Bay Bosses Wondering Whether or Not to Worry About Toxics

Next year, 20 years after approving a strategy that called for a Bay “free of toxics,” the Chesapeake Executive Council will consider something else: a Bay agreement free of any reference to toxics.

Controlling toxic pollution has been an issue for the Chesapeake since the EPA released the results of its multi-year Bay study in 1983 that identified toxic pollution as one of the factors in its decline.

Numerous studies over the years have affirmed the continued threat to aquatic life — and human health — posed by toxics in the Bay and its tributaries.

The Executive Council approved toxics reduction strategies in both 1994 and 2000. The council includes the governors of Maryland, Virginia and Pennsylvania; the District of Columbia mayor; the EPA administrator; and chairman of the Chesapeake Bay Commission, which represents state legislatures.
But with states already struggling to meet their nutrient reduction obligations, reaching any consensus to address — or even research — issues involving chemical contaminants in the Chesapeake and its watershed in the new Bay agreement has itself become a toxic issue.

A first draft of the agreement, released for comment in early summer, excluded any specific toxic reduction goal, and received sharp criticism for that omission during an initial round of public review.
“It is not a question of whether toxics are good or bad.
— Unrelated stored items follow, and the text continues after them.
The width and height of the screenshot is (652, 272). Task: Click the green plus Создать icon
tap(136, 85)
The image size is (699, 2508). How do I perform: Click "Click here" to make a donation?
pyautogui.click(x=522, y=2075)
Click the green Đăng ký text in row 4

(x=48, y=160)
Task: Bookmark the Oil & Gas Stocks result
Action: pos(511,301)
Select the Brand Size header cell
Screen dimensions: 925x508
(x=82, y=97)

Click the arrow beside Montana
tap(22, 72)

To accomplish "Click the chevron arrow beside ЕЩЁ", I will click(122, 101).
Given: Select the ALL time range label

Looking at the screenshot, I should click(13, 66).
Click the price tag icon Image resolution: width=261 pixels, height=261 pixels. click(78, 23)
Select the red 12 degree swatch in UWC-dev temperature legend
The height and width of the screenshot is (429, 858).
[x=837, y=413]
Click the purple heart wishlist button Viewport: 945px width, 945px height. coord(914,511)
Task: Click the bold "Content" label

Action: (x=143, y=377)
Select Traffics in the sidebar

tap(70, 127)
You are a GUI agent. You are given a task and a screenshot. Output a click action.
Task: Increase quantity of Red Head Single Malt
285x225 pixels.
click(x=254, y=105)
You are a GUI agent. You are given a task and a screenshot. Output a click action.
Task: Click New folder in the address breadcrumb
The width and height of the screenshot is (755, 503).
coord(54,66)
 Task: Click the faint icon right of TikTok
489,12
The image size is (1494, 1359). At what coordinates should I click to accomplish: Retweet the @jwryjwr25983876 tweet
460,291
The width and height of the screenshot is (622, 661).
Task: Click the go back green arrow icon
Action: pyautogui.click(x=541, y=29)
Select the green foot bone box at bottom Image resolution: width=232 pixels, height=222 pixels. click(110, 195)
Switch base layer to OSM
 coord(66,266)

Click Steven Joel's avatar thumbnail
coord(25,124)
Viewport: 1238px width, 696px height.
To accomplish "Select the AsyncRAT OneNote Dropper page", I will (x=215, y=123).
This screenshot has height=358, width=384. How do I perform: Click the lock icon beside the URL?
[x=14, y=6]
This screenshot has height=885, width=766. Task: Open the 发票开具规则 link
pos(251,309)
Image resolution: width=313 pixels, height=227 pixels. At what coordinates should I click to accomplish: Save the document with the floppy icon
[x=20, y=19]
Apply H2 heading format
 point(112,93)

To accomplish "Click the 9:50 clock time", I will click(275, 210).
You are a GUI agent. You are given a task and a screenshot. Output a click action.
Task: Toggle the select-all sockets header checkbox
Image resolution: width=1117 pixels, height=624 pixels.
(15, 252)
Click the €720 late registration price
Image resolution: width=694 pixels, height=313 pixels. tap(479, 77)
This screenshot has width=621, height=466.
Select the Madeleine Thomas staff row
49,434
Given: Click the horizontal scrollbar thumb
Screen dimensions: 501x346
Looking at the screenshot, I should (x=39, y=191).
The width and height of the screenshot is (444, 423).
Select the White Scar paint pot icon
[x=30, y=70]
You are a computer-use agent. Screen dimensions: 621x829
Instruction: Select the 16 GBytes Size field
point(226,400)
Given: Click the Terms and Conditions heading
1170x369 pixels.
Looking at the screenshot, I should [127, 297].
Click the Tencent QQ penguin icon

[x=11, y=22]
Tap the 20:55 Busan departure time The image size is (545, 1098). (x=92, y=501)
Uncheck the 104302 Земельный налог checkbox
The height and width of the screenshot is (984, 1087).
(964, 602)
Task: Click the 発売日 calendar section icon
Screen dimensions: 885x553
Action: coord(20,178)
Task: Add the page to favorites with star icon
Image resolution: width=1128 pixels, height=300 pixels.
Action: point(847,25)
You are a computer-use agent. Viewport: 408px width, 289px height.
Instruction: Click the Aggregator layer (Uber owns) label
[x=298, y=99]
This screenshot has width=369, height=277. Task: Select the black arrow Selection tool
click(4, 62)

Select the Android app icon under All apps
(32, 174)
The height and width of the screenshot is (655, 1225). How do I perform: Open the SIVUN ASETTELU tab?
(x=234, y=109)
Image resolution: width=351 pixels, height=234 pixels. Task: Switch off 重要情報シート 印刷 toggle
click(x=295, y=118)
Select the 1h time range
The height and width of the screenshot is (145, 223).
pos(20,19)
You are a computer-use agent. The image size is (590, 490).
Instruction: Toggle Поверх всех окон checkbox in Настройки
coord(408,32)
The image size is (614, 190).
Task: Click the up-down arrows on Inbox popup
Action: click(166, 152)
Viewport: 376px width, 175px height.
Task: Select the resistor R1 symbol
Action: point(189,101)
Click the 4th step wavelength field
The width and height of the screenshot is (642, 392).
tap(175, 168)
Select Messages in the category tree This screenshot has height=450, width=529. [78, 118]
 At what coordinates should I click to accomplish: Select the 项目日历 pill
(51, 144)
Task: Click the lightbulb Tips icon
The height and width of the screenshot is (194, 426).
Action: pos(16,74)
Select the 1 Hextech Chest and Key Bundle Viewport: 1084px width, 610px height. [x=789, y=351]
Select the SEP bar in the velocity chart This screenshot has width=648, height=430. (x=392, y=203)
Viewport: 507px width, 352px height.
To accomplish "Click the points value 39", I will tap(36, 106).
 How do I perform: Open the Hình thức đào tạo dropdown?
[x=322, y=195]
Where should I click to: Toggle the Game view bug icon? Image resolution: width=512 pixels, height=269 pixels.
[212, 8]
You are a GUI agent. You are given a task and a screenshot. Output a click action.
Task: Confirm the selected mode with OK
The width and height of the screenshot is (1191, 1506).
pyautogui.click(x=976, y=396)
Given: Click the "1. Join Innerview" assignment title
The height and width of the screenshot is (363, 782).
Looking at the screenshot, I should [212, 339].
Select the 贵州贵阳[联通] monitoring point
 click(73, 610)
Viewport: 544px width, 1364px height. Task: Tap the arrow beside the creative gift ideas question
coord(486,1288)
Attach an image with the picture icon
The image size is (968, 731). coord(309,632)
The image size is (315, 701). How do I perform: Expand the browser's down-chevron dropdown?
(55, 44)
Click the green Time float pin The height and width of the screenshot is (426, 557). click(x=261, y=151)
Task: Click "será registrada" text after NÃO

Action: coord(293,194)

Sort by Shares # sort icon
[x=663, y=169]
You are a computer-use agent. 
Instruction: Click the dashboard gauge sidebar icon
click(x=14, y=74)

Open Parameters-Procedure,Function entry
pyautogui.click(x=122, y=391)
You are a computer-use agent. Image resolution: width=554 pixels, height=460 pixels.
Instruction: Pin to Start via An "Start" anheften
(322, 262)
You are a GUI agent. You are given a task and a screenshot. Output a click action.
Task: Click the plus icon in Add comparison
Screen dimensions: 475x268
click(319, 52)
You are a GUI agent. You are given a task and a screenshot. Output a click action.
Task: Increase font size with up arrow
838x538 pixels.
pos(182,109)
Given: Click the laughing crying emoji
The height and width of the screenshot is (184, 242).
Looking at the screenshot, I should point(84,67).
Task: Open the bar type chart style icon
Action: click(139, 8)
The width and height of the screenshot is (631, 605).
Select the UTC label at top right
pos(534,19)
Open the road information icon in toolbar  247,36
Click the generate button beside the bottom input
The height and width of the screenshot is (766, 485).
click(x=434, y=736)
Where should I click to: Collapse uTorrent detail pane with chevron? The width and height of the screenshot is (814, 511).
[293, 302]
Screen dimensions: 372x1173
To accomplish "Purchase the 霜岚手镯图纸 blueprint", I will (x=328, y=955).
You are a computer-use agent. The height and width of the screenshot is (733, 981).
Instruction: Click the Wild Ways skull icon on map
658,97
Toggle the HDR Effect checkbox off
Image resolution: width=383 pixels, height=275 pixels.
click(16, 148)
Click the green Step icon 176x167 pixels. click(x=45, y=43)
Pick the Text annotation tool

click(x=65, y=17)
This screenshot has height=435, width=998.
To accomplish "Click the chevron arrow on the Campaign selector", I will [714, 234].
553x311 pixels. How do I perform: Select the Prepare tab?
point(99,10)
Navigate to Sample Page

It is a question that there are other environmental regulations that are already working on those issues, either at the state level or the federal level,” Domenech said. “Our sense was that this Bay agreement doesn’t necessarily have to have everything in it to be effective.”
The authorities have been largely ignoring the problems of toxics in the Bay for the last 20 years or so; they might as well make it official.

Toxics in the Bay are generally improving (concentrations declining) due to improvements in the sources which date back as far as the Clean Air and Clean Water Acts of the 1970s, but since most toxics reside in the sediment, the clean phase has been rather slow, occurring largely as newer, cleaner sediment deposits on top of the older, dirtier mud.